Slipper and Hunt aside, Thorn has never really delved into the reasoning behind the decision to banish Quade Cooper - apart from expressing a desire to move in a different direction.
The 30-year-old flyhalf will always have a cult following of fans which believe he is capable of recapturing the form which set the rugby world alight.
Others see Thorn's point about the need for change in the Reds' fortunes, which had been disappointing for many years prior to his elevation to head coach.
Debate rages on but Thorn stresses there was never anything nothing personal in his decision making, despite it being pointed out that he and Cooper had some run-ins as players.
"Throughout the year I have seen highlights back to Richie McCaw and I gave Quade a push and a shove," Thorn said.
"How many push and shoves do you think I've had in 20 years?
"One of the best punches I ever threw was on Schalke Burger in a maul when he was only 19 or something.
"I had forgotten about that 10 minutes later - he's a great guy - how many punches have you thrown in your career?
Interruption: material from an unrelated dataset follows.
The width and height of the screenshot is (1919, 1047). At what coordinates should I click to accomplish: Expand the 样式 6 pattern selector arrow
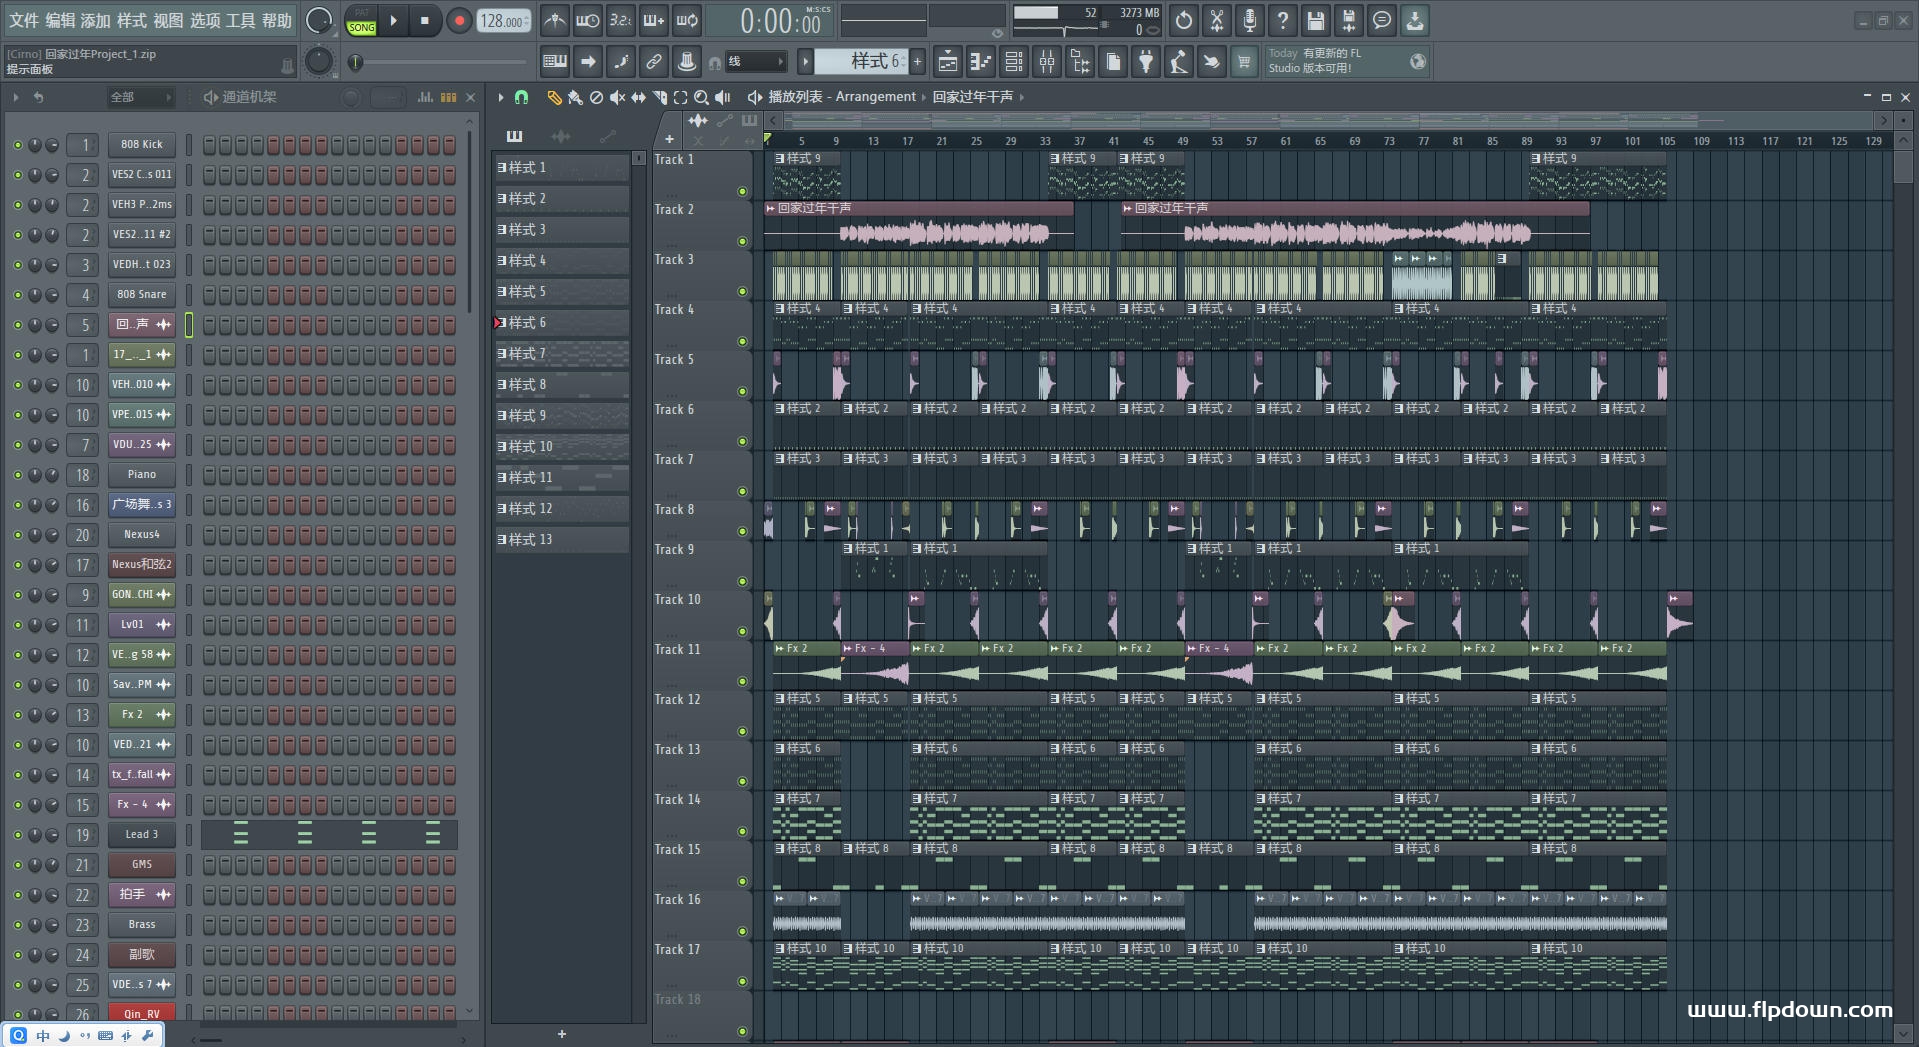[x=805, y=62]
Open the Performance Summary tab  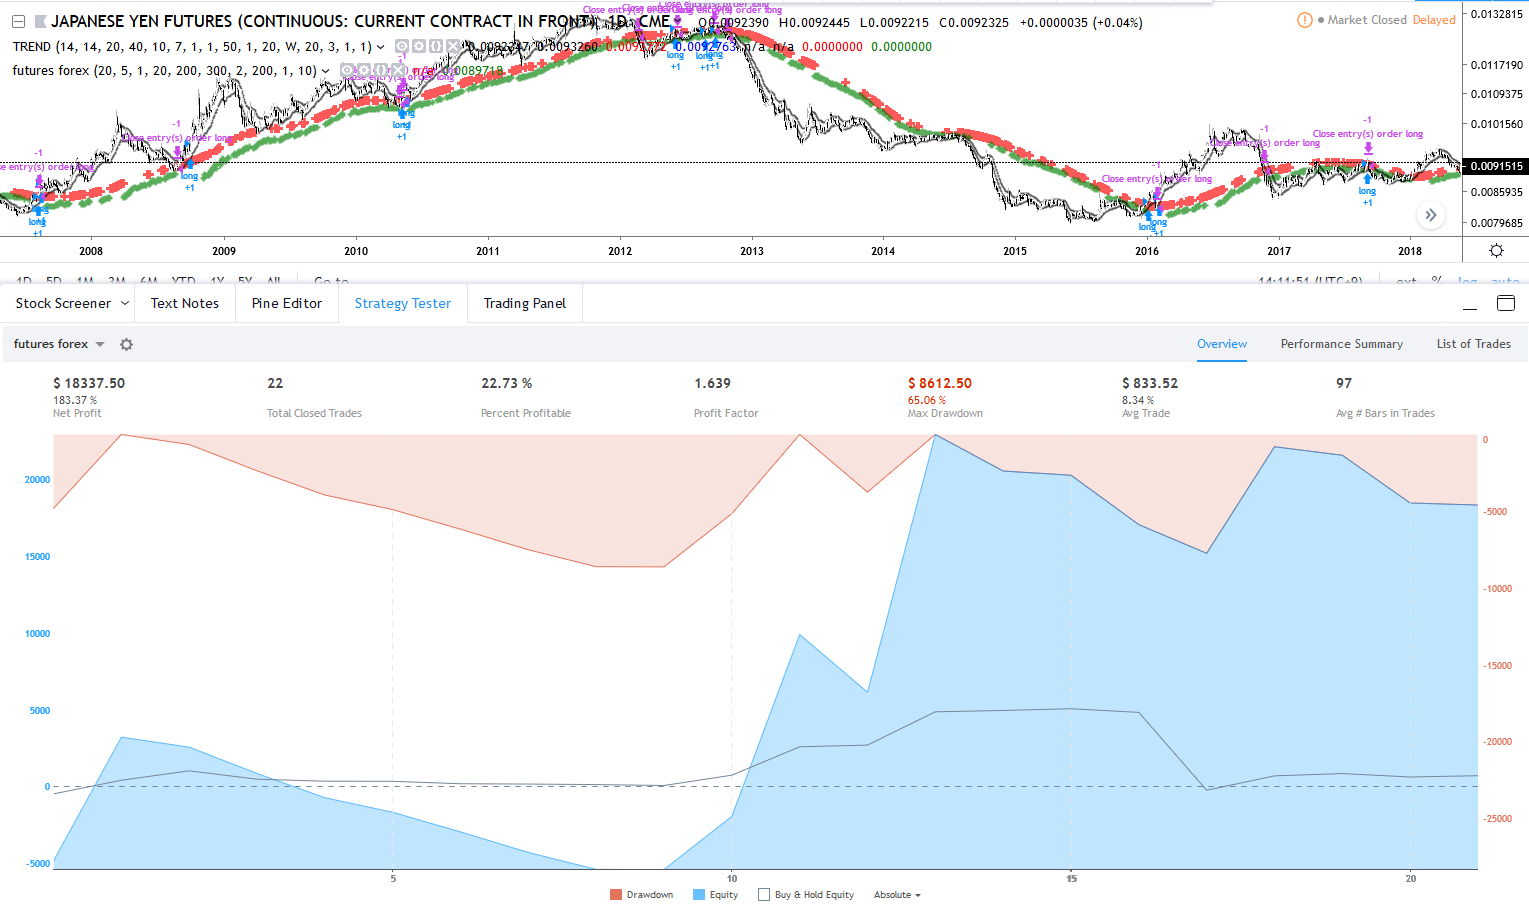(x=1341, y=344)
"I know people want to have the juice, they want to have the spice, I've just been cruising along.
"People have been working hard to say it's this one or this one - but it's forgotten - I couldn't tell you how many people I... unfortunately... have thrown a punch at or something or someone has punched me.
"That's footy - I'm sorry - you just get on with it.
"If you have had a beef with everyone you had a push and shove with - you would have a lot of beef - but that's what the easy story is to write.
"I said at the time - there needs to be change, sometimes, in places.
"It's pretty visible to everyone - I'm bringing through young guys - how many do I have to bring through?
"Next year, the year after, you will see some pay for that."Reds fans have been waiting five years for some pay.
They have wallowed through the disastrous Richard Graham era, the questionably-short Nick Stiles tenure and now, another building season in 2018 with Thorn at the helm.
A win against the Sunwolves would bring their season total to six wins - their best haul since the last time they played finals football, in 2013.
That would mark the start of "something", which Thorn set out searching for at the beginning of the year.
Unsurprisingly, he knows what he is aiming for.
"My passion and my mindset is around the 70s, 80s and 90s where they had long term success here and a really healthy club," Thorn said.
"We were known as one of the best club teams in the world.
"What I’m doing is trying to build something.
"I think I said to you earlier in the year either I take it through or I leave it for the next guy."QRU chairman Jeff Miller last week declared Thorn a potential 10-year coach of the club.
Whether the rookie coach feels comfortable with that is another matter entirely, as family always comes first.
"I felt like this is something that I had to do - something had to be done and I’m doing that," Thorn said.
"I’ve got four children that are a pretty important age.
"My eldest son is 14, I’ve got a 13-year-old, a boy that’s about to turn 12 and my daughter.
"So I’m aware there is a short bracket of time - when they get to 18, 19 they won’t be around as much.
"I’m aware of that as well so next year, I will see where I’m at.
"This break time will be good for me and things will play out naturally.
"If it’s meant to be that I’m still doing stuff that will be great to serve this club.
"I’ve never had this thing where I was going to coach after footy or to be a (long term) head coach.
"The way I see things - I’m in God’s hands and things will play out as they do."
The Reds face the Sunwolves in their final Super Rugby match of the year on Friday, kicking off at 7:45pm AEST, broadcast LIVE on FOX SPORTS and RUGBY.com.au radio.